— WHAT TO WORK ON —
Produce an exact copy of the lines from the line that contains "Task: Interrupt the kernel with stop icon" to the end of the listing below.
=== Begin Enclosure ===
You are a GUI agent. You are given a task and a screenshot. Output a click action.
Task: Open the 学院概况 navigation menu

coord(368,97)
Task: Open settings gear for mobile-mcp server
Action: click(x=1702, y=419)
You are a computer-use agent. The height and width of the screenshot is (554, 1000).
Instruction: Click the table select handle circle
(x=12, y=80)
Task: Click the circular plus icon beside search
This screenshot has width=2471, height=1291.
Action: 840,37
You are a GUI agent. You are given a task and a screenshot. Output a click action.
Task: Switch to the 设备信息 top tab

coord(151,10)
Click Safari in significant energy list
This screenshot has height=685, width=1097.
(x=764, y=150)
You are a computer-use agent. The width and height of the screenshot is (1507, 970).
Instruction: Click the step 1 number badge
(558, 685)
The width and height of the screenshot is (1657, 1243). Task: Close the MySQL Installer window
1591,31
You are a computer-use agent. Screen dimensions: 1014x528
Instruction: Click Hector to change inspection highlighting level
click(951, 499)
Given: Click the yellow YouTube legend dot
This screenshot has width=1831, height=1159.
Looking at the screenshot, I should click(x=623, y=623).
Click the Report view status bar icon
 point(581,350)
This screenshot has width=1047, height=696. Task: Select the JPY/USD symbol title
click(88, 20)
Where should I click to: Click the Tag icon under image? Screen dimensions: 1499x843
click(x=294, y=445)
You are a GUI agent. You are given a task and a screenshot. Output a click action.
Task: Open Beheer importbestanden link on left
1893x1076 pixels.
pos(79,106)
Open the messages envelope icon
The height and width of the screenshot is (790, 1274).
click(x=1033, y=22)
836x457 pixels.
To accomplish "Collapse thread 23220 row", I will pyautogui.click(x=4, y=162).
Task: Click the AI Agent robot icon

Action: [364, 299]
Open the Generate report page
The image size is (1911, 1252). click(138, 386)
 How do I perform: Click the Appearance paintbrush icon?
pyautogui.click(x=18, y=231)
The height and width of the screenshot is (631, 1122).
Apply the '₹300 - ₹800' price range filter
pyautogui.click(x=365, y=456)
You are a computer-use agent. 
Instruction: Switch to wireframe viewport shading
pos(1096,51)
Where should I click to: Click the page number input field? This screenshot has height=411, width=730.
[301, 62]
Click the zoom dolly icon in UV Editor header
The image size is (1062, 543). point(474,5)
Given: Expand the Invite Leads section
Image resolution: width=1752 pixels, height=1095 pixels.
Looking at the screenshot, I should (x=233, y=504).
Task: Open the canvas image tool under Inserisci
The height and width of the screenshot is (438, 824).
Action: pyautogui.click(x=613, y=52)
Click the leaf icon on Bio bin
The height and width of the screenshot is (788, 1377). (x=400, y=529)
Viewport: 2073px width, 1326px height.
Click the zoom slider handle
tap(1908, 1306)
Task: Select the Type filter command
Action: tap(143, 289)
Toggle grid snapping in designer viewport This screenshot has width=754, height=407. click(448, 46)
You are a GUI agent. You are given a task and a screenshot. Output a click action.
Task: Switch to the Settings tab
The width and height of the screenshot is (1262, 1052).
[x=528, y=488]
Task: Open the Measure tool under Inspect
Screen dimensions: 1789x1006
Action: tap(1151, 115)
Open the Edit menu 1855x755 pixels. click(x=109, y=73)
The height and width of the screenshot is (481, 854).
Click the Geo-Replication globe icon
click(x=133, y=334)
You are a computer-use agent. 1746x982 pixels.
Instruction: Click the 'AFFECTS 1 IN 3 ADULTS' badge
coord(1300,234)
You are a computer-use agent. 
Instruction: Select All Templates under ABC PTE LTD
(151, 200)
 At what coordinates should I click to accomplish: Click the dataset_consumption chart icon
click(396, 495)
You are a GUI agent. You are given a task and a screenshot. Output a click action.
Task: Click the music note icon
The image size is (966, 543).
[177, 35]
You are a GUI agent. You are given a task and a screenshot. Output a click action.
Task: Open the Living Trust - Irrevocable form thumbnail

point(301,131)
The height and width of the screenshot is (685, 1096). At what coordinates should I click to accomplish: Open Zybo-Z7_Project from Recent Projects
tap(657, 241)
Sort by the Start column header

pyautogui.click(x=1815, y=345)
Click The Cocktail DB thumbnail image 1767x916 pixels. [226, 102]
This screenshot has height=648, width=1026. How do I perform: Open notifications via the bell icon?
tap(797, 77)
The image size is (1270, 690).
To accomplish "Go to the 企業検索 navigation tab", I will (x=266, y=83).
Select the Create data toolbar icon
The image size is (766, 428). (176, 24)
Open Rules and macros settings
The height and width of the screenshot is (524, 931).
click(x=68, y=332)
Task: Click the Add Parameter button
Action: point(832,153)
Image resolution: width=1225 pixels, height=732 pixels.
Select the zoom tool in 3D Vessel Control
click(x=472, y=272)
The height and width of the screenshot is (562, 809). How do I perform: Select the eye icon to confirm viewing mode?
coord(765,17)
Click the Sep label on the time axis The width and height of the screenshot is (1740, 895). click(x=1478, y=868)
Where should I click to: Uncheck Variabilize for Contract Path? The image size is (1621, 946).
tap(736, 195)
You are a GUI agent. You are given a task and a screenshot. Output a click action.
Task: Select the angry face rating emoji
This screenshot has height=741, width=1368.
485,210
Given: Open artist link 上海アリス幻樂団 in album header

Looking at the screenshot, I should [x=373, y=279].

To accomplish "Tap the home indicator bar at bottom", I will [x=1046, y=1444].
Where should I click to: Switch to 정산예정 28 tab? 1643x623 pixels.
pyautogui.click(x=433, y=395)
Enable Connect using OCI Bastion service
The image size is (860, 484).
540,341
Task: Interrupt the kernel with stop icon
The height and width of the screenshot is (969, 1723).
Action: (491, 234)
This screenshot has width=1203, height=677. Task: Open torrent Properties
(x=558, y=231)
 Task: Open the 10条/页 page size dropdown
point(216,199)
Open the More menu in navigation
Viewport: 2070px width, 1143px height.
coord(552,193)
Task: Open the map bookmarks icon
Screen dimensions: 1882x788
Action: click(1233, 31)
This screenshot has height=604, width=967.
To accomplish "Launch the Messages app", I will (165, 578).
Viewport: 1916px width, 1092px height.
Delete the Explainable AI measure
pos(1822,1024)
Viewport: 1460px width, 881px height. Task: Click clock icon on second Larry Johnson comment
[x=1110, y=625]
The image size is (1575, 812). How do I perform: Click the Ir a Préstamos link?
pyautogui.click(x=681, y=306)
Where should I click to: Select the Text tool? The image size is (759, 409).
=== End Enclosure ===
— RESPONSE TO THIS TASK —
Task: Interrupt the kernel with stop icon
The height and width of the screenshot is (969, 1723).
Action: (491, 234)
This screenshot has width=1203, height=677. Task: Open torrent Properties
(x=558, y=231)
 Task: Open the 10条/页 page size dropdown
point(216,199)
Open the More menu in navigation
Viewport: 2070px width, 1143px height.
coord(552,193)
Task: Open the map bookmarks icon
Screen dimensions: 1882x788
Action: click(1233, 31)
This screenshot has height=604, width=967.
To accomplish "Launch the Messages app", I will (165, 578).
Viewport: 1916px width, 1092px height.
Delete the Explainable AI measure
pos(1822,1024)
Viewport: 1460px width, 881px height. Task: Click clock icon on second Larry Johnson comment
[x=1110, y=625]
The image size is (1575, 812). How do I perform: Click the Ir a Préstamos link?
pyautogui.click(x=681, y=306)
Where should I click to: Select the Text tool? The image size is (759, 409).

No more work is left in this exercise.